No one has written more acutely and extensively on Barth’s doctrine of baptism than Eberhard Jüngel. And in a lengthy engagement with Jüngel (pp. 176-208), Richardson defends Jüngel’s interpretation of Barth and sharply critiques George Hunsinger and John Webster for muting or dismissing this radical, reforming doctrine of baptism.

Just as Jüngel makes IV/4 the true test of Barth-reception—“whoever wishes to baptise infants should not proclaim his closeness to Barth’s doctrine of predestination!”—so too Richardson critiques all readings of the CD that privilege the sacramental language which Barth was still using in I/1.

Only with the development of his doctrine of election (II/2) did Barth wholly overcome the notion that human action can in any way be “analogous to divine action” (p. 193). Here, Barth’s “analogy of faith” (analogia fidei) achieves its full depth and systematic expression. And it is finally in the doctrine of baptism (IV/4) that “the trajectory of the entire CD achieves a striking degree of clarity” through its expression of the central themes of “correspondence, election, and the distinction between divine and human action” (p. 206).

6 Comments:

Eleanor Burne-Jones said...

Great to find your blog. A 'baby' theology student here, in 2nd yr undergrad.theology course. Blessings!
Eleanor

Anonymous said...

I had the opportunity to buy this with a 50% discount at the Hebrews Conference last week. . . and passed it up.

Oh, well.

Strider said...

If Richardson is correct that Barth's anti-sacramentalism is critical to the reception of Barth's doctrine of election, then this would mean that Barth is even more alien to catholic Christianity than I supposed.

How could Barth be so immersed in the Word of God and yet miss the essential sacramentality of the gospel?

Anonymous said...

For Barth, the incarnation itself is the primary sacrament meant to be understood literally as the real presence of God in human form. Understood in this sense, the gospel iself is a sacrament from which other, secondary, sacraments have their ground and meaning. I think, therefore, it is unfair to view Barth as 'anti-sacramental.' However, he does not view the 'sacraments' of the church as having sacramental--preformative--power apart from the gospel of Christ as primary sacrament. See CD II/1, pp, 53ff. Also, "A sacramental continuity stretches backward into the existence of the people of Israel, whose Messiah he is, and forwards into the existence of the apostolate and the church founded upoin the apostolote." CD II/1, p. 54 Thus, there is a primary objectivity connected with sacrament event of Jesus' life, death, and resurrection which can only be represented in a secondary way. CD II/1, p. 56

Ben Myers said...

You've raised a sensitive point, Pontificator. But, surprisingly, both Jüngel and Richardson argue that Barth's doctrine of baptism has crucial ecumenical significance, since it so sharply clarifies the meaning of the gospel and offers a distinctively evangelical understanding of the church. Richardson suggests that this doctrine of baptism is equally confronting for Protestants, since it is essentially a call for reform. He also points out, though, that Barth's central distinction between divine and human action "justif[ies] the demand of Roman Catholic theology in an evangelical way" (p. 186). Still, he admits that "the Catholic tradition ... apparently has the most to lose" from the kind of reform that he has in mind (p. 192).

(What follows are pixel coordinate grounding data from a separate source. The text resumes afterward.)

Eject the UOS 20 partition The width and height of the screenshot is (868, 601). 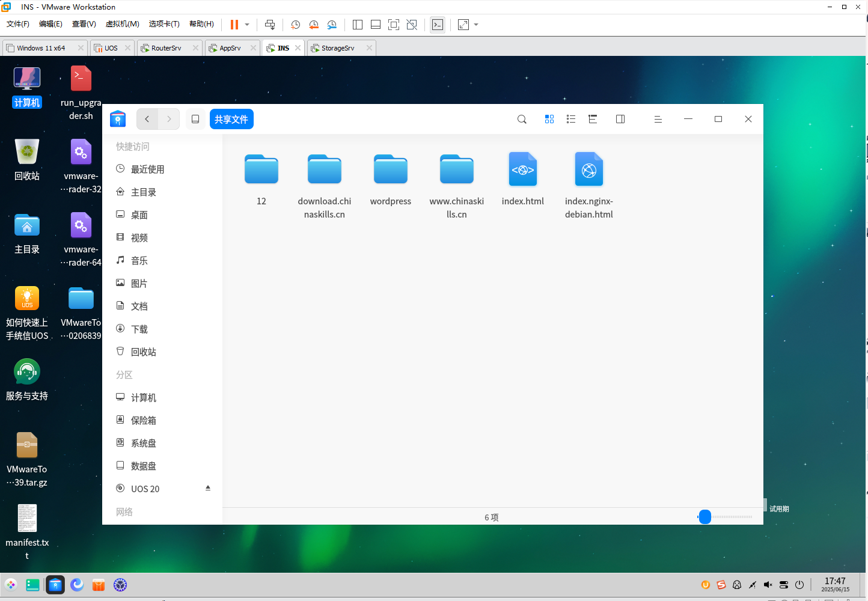point(207,487)
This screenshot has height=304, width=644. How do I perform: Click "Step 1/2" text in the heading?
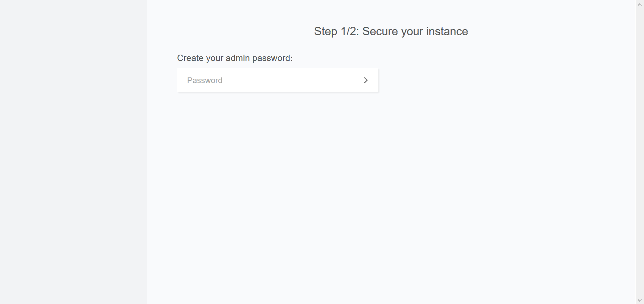336,31
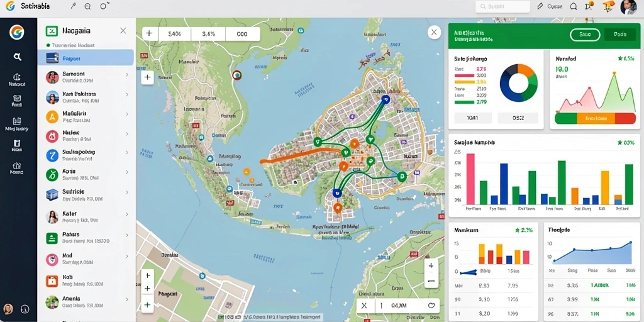Toggle the outlined Sae pill in green header
The height and width of the screenshot is (322, 644).
pyautogui.click(x=585, y=35)
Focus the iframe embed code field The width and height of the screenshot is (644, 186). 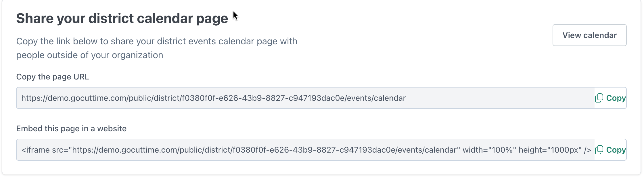pos(305,150)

On another note, Richardson (apparently a charismatic) gives special emphasis to the "immense ecumenical significance" of Barth's view for those traditions that are usually unreceptive of Barth's theology: "Baptist, Pentecostal, and charismatic traditions," which today constitute "so much of world Christianity" (p. 208). But I suppose it would be understandable if this emphasis only added to a Roman Catholic's discomfort!

Anonymous said...

This adds to a Lutheran discomfort as well. I have no problem with Barth's view of election but I feel like he has thrown the baby out with the bathwater when it comes to baptism.